A Brief History – Those Weird Anglicans

I am doing something this year that I have never done before. That is I have planned out my blog topics for the year. I am actually quite impressed that I’ve kept up with even writing my blog. Usually life gets in the way of what I would like to do. Having a plan has definitely allowed me to focus on the task and make sure that I get things accomplished.

So this year, I have decided to work through what we as a family, and as our church, believes. These beliefs make up the backbone of our life and faith practice.

In 2010, my husband became an Anglican priest. Our children were quite small, so they just went along with it. I did too. I have slowly gained precious knowledge and appreciation for the practice of faith that we have. Many people have no idea what Anglicanism is so, in order to increase my understanding, I have endeavored this year to undertake the task of peeling apart some of the layers of Anglicanism though in a very simplified manner.

I will try to explain what our beliefs are as best as I can. I am just a layperson and not a theological expert. I am doing it publicly, in blog format, not just for you, but to help me to continue to understand what Anglicans believe and say it “out loud” to cement it in my brain.

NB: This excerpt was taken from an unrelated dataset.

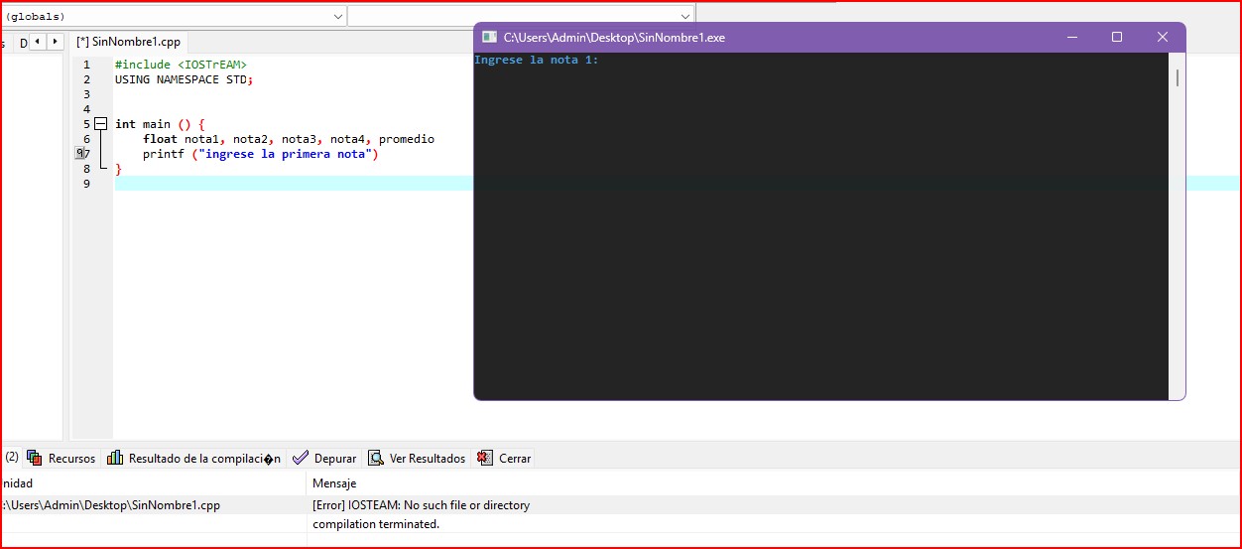Screen dimensions: 1242x549
Task: Click line 7 in the editor gutter
Action: pyautogui.click(x=86, y=154)
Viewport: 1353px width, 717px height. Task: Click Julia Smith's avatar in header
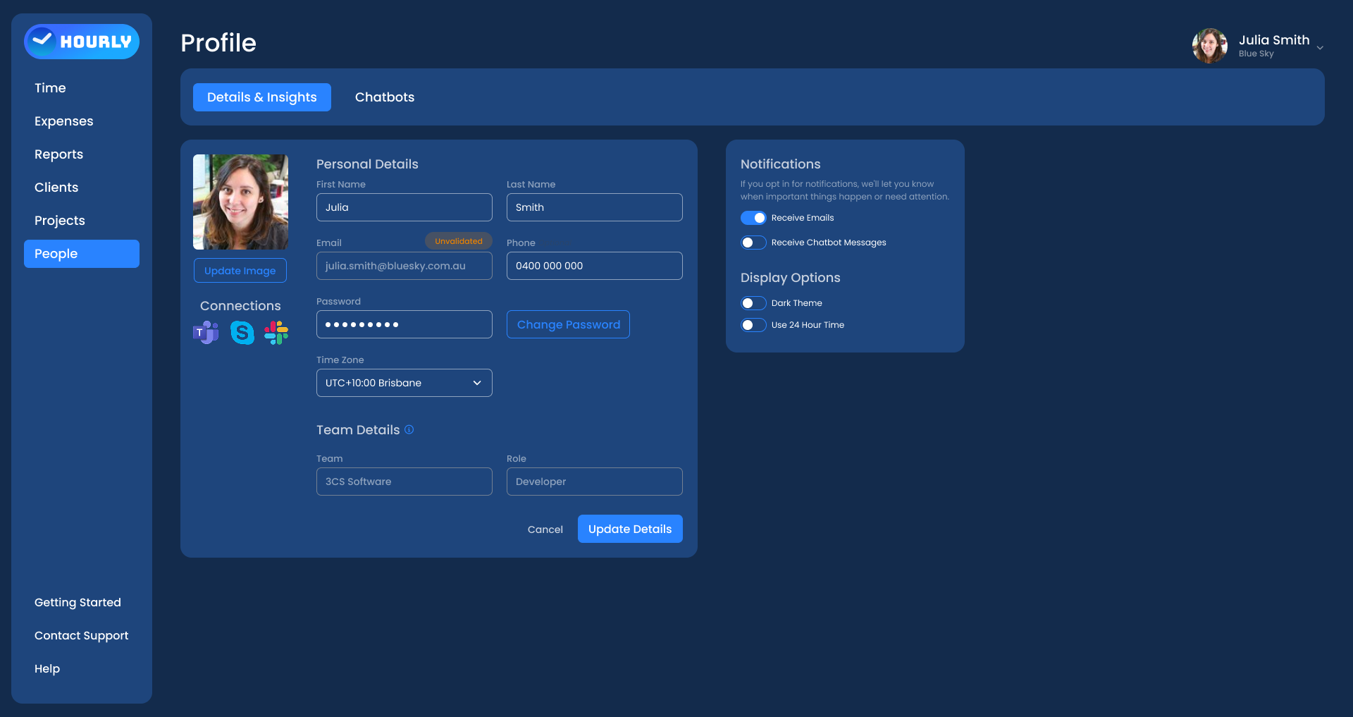[1209, 46]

Anglicans have their beliefs written in a document, the Thirty-Nine 39 Articles of Religion. It is an amazing historical document written in the 16th century during a turbulent time in history. My goal this year is to take on each article in the Articles and explain what it means.

But before I unpack the document I feel I have to talk about where this document comes from. So here goes…

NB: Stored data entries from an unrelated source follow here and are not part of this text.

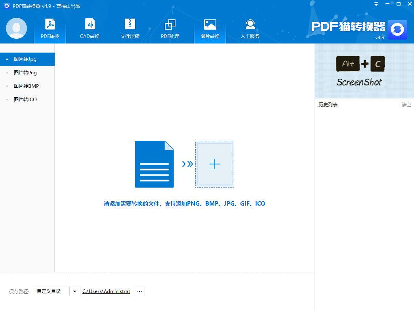The width and height of the screenshot is (414, 310).
Task: Open the title bar skin dropdown arrow
Action: [376, 4]
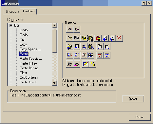Viewport: 153px width, 124px height.
Task: Click the binoculars Find button icon
Action: [x=70, y=64]
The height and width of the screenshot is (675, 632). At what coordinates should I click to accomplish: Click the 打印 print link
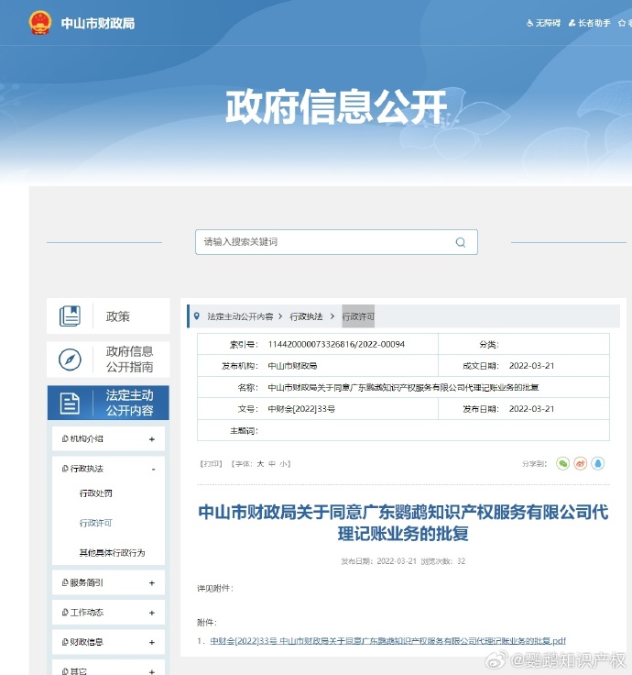point(211,464)
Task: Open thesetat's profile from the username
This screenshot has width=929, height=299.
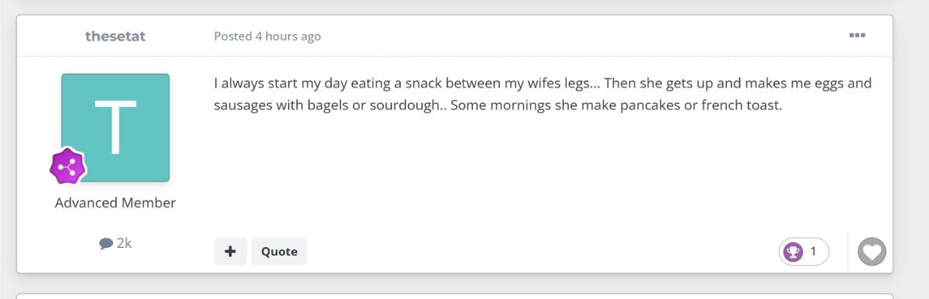Action: click(115, 36)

We must go back in time to the 15th and 16th Centuries.

Henry VIII was born in 1491. He was the third child of Henry VII and became first in line to the throne after his brother, Arthur died. Arthur had been married to Catherine of Aragon. The reigning King Henry VII wanted to keep the ties to Spain strong, so he wrote to the Pope to receive a special dispensation so that Henry VIII could marry Catherine of Aragon. At this time, marrying ones in-law was against church law. The Pope gave his approval, and Henry married Catherine.

We all know a male heir was very important. After the marriage, Catherine had multiple stillbirths and children who died shortly after childbirth. Their daughter, Mary, was the only one to survive. This was not what Henry VIII wanted. He wanted a son to become king.

Because Catherine was not able to give Henry a male heir, Henry decided that his marriage to her was not proper, and he wrote to the pope to annul his marriage. After all, he should have never gotten married to his sister-in-law in the first place. (Flip-flop to suit your whims, much?) At the time, the Pope (Clement VII) was being held by the family of Emperor Charles V of Spain, who happened to be nephew to Catherine, and he would not give Henry the annulment.

In 1529, in the midst of this crisis, Henry met a man, Thomas Cranmer. Cranmer was a tutor at Cambridge University. He was the one who suggested that Henry’s marriage to Catherine could be dissolved because it was unlawful in the first place. Henry had found an ally. Not only did Cranmer agree with Henry on his marriage dissolution, Cranmer had also been influenced by the continental reformers: Luther, Zwingli, Melanchthon etc. And was desirous of changing the church in England into something that looked like the Early church. He wanted the English church to have Scripture as its authority, not those in power.

The Archbishop of Canterbury, who was very open minded, died, and Henry wanted Cranmer to become the new one. So in 1533 Cranmer was ordained Archbishop of Canterbury with the approval of Rome. Rome wanted to appease the English so that the they wouldn’t leave the Roman church. Still, Henry’s annulment hadn’t been approved. Henry and Anne Boleyn had been secretly married. They were already expecting a child. Pope Clement stalled his decision to annul the marriage to Catherine and that was the impetus for Henry to go to Parliament, and Parliament made two declaration. First, England was it’s own empire. Second, the King is the head of the Church and the State in England. With this, Cranmer declared that Henry’s marriage to Catherine was annulled. For this reason, the Pope in Italy declared that Henry be excommunicated. The Church of England formed and was no longer attached to the church in Rome.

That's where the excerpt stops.